Data items:
________________
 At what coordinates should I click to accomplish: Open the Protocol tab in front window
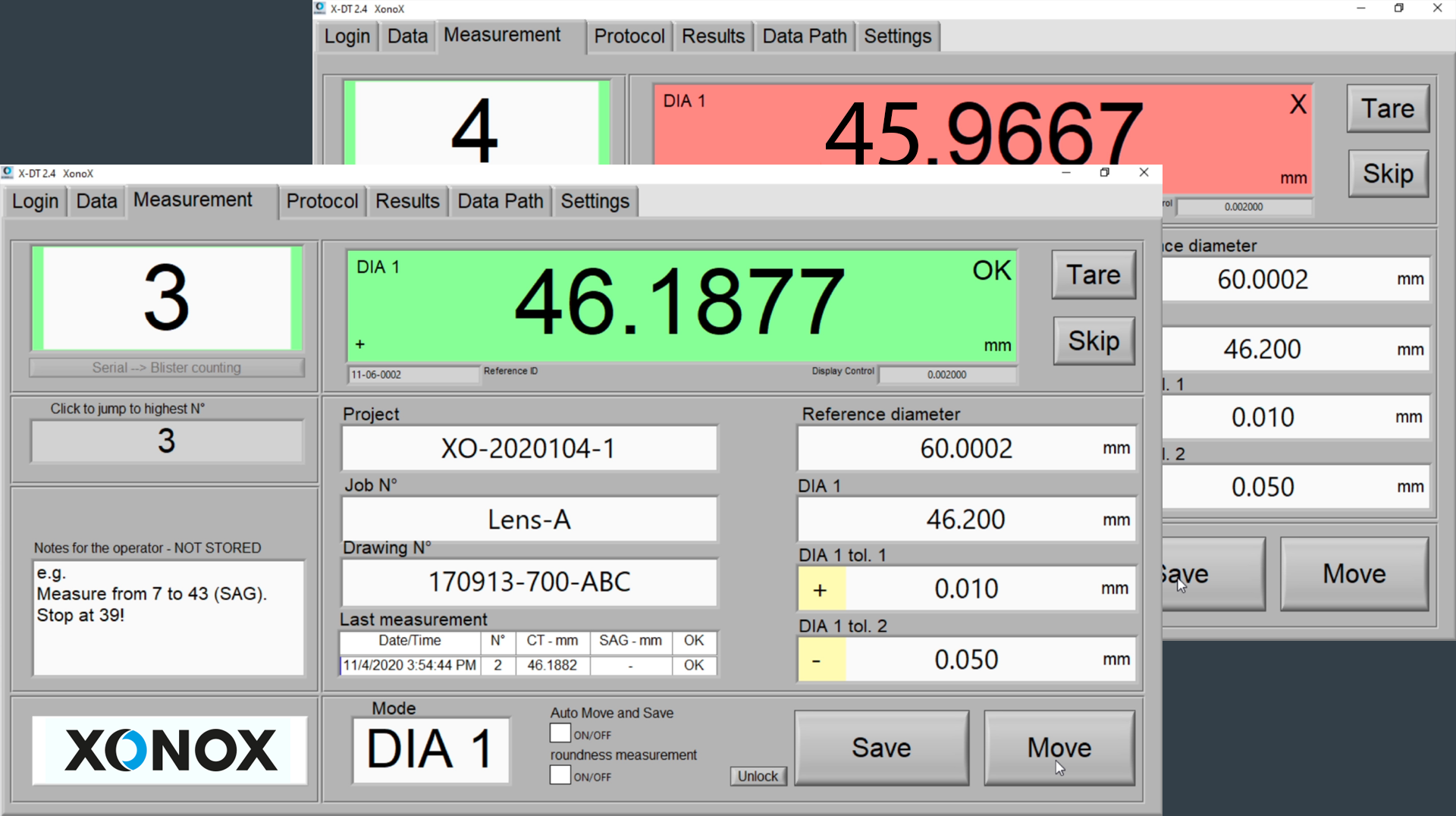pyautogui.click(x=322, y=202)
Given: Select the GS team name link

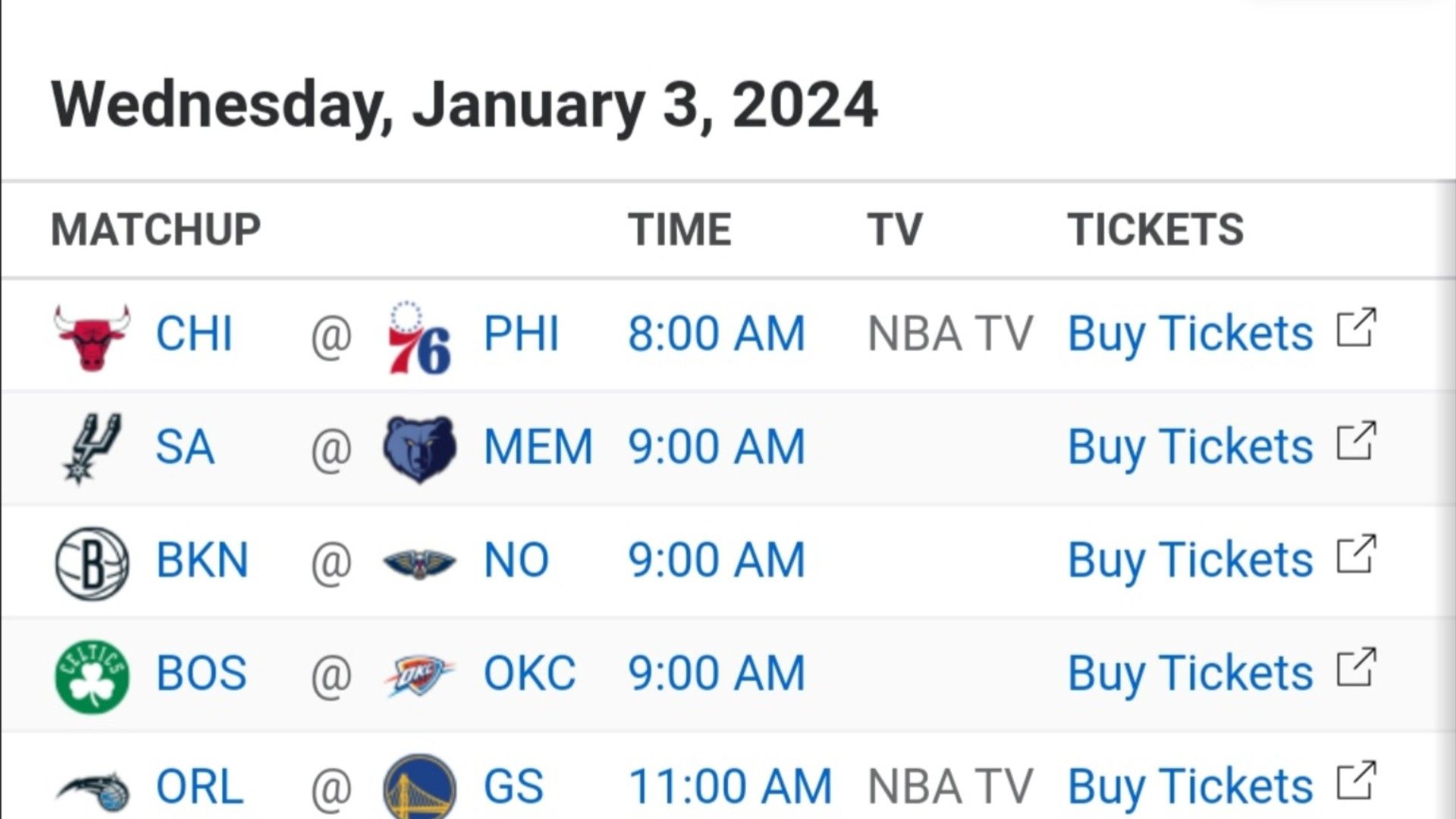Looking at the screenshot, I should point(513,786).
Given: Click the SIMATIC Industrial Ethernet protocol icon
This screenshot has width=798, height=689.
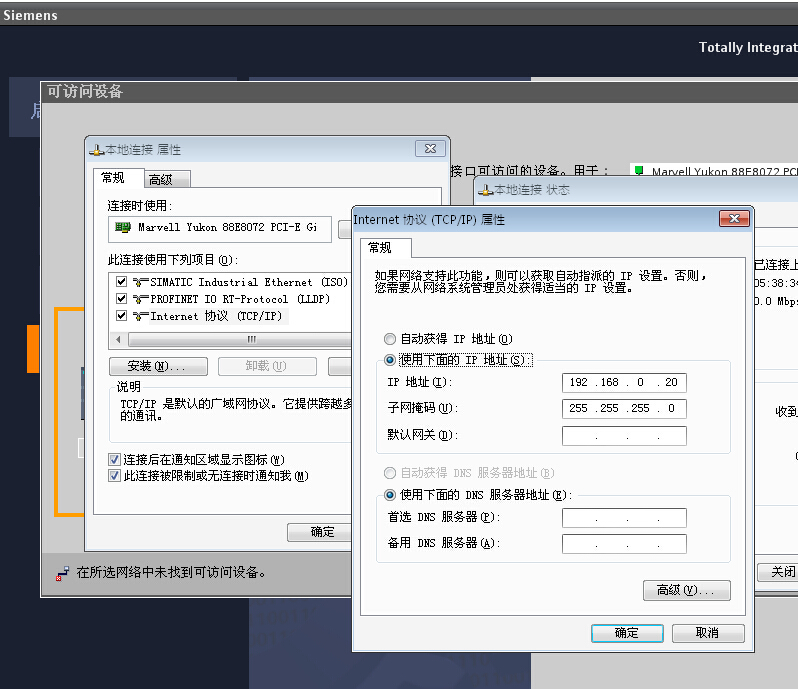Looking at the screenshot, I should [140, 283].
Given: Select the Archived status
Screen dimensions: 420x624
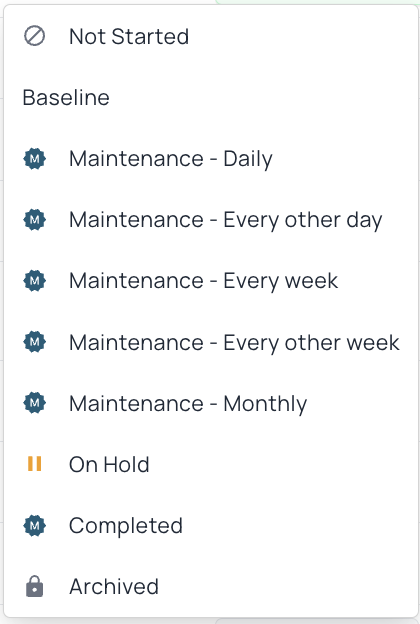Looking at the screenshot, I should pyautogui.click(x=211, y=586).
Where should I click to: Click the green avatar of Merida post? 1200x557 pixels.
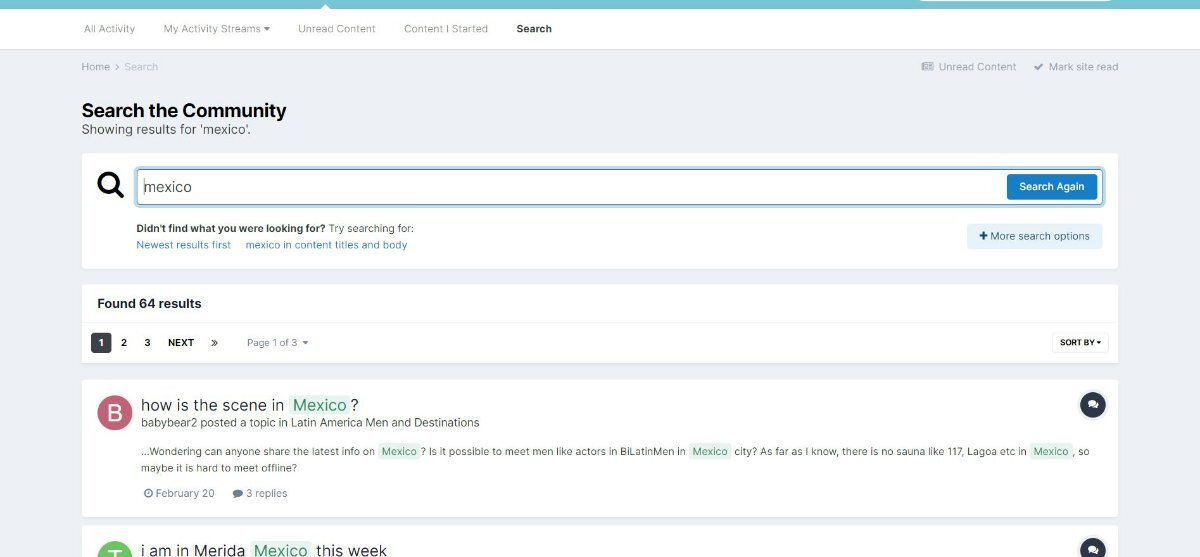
________________
Work required:
Exactly as written, set down the lines from the line holding "Screen dimensions: 420x624" to the last line of the data, both ends included, pictures excluded.

The answer:
Screen dimensions: 420x624
Looking at the screenshot, I should pyautogui.click(x=211, y=586).
Where should I click to: Click the green avatar of Merida post? 1200x557 pixels.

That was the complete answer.